Medici cubani in Calabria, ma non a Crotone

“Siamo arrivati al reclutamento dei medici cubani perchè il sistema sanitario calabrese è al collasso”. Sono arrivati il 28 dicembre in Calabria,  e precisamente a Cosenza, i primi 50 medici cubani che verranno impiegati nelle strutture ospedaliere calabresi, e che attualmente stanno apprendendo la lingua italiana presso l’Università della Calabria, ad Arcavacata di Rende.

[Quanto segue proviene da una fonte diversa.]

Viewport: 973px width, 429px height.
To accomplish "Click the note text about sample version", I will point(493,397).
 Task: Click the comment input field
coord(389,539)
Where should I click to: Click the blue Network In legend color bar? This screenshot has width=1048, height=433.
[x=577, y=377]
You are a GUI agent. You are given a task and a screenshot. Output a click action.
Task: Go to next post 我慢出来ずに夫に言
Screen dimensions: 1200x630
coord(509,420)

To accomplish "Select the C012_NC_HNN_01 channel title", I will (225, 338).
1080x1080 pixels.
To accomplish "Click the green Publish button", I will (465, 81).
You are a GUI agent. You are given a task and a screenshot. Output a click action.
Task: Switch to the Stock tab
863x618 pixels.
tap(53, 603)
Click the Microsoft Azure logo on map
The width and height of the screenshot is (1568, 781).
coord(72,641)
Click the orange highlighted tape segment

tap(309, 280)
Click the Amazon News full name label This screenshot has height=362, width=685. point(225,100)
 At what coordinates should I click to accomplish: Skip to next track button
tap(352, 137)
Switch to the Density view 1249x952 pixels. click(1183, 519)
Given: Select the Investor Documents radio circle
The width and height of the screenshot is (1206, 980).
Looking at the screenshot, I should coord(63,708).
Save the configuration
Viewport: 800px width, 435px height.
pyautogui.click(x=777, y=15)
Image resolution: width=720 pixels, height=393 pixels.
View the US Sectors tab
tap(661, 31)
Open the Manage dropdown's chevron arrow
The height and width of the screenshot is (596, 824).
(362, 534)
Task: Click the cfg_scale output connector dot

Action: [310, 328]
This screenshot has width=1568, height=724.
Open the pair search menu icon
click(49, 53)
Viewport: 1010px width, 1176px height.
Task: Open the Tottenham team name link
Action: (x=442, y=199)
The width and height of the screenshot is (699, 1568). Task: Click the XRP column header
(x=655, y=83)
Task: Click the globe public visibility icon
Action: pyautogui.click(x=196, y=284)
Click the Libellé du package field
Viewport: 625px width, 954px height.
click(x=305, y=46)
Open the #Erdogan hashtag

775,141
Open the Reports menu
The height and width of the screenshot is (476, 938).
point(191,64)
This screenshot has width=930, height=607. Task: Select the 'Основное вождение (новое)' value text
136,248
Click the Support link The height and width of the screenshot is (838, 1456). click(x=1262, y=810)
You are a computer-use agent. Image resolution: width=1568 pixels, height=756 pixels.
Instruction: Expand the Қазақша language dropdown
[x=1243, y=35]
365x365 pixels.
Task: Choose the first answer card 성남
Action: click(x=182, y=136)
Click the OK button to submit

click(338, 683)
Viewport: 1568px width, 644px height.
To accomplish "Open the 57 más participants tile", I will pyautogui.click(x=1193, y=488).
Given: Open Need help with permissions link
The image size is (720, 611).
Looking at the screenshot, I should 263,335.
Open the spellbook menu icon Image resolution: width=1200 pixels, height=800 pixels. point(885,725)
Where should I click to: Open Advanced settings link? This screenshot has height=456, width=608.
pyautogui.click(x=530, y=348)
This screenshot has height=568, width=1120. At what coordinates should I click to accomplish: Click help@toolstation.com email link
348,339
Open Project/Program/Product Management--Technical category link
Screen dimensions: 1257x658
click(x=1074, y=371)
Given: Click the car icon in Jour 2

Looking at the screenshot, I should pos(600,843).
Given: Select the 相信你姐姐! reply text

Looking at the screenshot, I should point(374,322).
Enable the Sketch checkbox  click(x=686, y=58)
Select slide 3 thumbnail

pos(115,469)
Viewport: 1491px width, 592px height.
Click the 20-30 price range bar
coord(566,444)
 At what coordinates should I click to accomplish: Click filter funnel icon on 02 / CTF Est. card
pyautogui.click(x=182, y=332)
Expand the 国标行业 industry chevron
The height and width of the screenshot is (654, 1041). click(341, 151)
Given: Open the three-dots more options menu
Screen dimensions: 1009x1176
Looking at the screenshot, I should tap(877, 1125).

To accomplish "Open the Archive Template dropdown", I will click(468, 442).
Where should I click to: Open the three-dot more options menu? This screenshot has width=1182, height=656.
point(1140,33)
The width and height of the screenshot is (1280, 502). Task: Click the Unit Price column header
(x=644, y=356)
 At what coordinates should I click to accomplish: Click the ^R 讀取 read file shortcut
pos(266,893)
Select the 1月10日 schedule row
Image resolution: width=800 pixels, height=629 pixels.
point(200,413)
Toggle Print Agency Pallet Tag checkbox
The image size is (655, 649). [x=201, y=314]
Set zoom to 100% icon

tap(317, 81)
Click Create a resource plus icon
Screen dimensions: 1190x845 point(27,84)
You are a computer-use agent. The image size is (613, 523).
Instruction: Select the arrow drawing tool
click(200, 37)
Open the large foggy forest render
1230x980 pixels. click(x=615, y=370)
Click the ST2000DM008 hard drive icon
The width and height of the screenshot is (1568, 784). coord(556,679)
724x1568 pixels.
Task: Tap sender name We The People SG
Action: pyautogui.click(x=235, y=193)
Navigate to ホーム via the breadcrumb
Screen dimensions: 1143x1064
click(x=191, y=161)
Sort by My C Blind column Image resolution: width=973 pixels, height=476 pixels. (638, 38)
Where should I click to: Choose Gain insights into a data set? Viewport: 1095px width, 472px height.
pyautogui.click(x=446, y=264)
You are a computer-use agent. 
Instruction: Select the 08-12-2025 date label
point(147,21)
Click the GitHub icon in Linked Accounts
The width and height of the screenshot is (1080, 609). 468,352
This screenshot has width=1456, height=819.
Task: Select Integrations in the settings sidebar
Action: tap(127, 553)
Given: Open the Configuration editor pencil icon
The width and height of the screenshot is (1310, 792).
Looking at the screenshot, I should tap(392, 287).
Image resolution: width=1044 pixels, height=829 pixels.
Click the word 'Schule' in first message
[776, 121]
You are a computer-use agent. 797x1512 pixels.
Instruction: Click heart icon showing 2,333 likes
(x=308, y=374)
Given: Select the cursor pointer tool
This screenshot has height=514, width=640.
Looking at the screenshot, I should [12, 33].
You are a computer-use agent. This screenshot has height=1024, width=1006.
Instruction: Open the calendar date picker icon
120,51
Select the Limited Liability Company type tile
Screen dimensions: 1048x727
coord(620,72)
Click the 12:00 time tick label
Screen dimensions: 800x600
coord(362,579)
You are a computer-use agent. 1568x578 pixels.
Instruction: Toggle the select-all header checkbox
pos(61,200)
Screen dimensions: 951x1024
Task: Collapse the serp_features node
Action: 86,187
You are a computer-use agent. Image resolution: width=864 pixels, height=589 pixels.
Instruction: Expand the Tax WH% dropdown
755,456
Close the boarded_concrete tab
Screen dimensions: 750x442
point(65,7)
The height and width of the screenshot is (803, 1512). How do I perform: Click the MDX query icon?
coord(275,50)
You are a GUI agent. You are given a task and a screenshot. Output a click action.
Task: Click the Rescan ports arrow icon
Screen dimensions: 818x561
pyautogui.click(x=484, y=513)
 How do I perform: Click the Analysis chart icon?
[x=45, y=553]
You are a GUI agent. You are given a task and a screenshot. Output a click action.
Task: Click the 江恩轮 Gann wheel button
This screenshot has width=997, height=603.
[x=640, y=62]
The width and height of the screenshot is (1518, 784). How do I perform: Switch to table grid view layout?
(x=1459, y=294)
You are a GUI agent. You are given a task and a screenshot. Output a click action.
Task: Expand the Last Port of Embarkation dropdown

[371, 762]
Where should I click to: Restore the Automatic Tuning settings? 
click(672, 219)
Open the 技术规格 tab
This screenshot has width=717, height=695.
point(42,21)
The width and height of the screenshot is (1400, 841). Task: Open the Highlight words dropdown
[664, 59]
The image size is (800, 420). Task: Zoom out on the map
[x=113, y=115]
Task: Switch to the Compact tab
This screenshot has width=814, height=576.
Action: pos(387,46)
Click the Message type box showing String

L’accordo è stato sottoscritto grazie alla convenzione dello scorso mese di agosto con la firma del presidente della Regione Calabria e commissario ad acta per la sanità Roberto Occhiuto   presso l’Ambasciata della Repubblica di Cuba a Roma, con la Comercializadora de Servicios Medicos Cubanos S.A. La presenza dei medici provenienti da Cuba è destinato  ad arricchire  gli organici degli ospedali spoke di Reggio Calabria.

Occhiuto sui medici in Calabria

Al sistema sanitario calabrese mancano 2500 medici – aveva dichiarato il Commissario Ad Acta Roberto Occhiuto nella trasmissione ‘Report‘ di Rai 3 –  Ogni anno più di 200 milioni di euro di mobilità sanitaria passiva. Ovvero un calabrese su cinque va a curarsi in altre regioni italiane, preferibilmente al nord”.

Crotone

Questa mattina, intanto, il nuovo commissario dell’Asp di Crotone Simona Carbone (leggi qui), elencando le criticità nel territorio crotonese, ha affermato che i medici cubani non saranno inviati a Crotone ma per ora solo nel reggino. “La continuità assistenziale sta subendo criticità rispetto ai numeri. Non è che noi non stiamo tentando di trovare soluzioni per le guardie mediche: la prima cosa da fare è attivare il servizio previsto di assistenza primaria con le Case di Comunità per tracciare tempi e procedure per l’aggregazione dei medici di medicina generale. Proveremo a farci ascoltare dalla Regione Calabria”.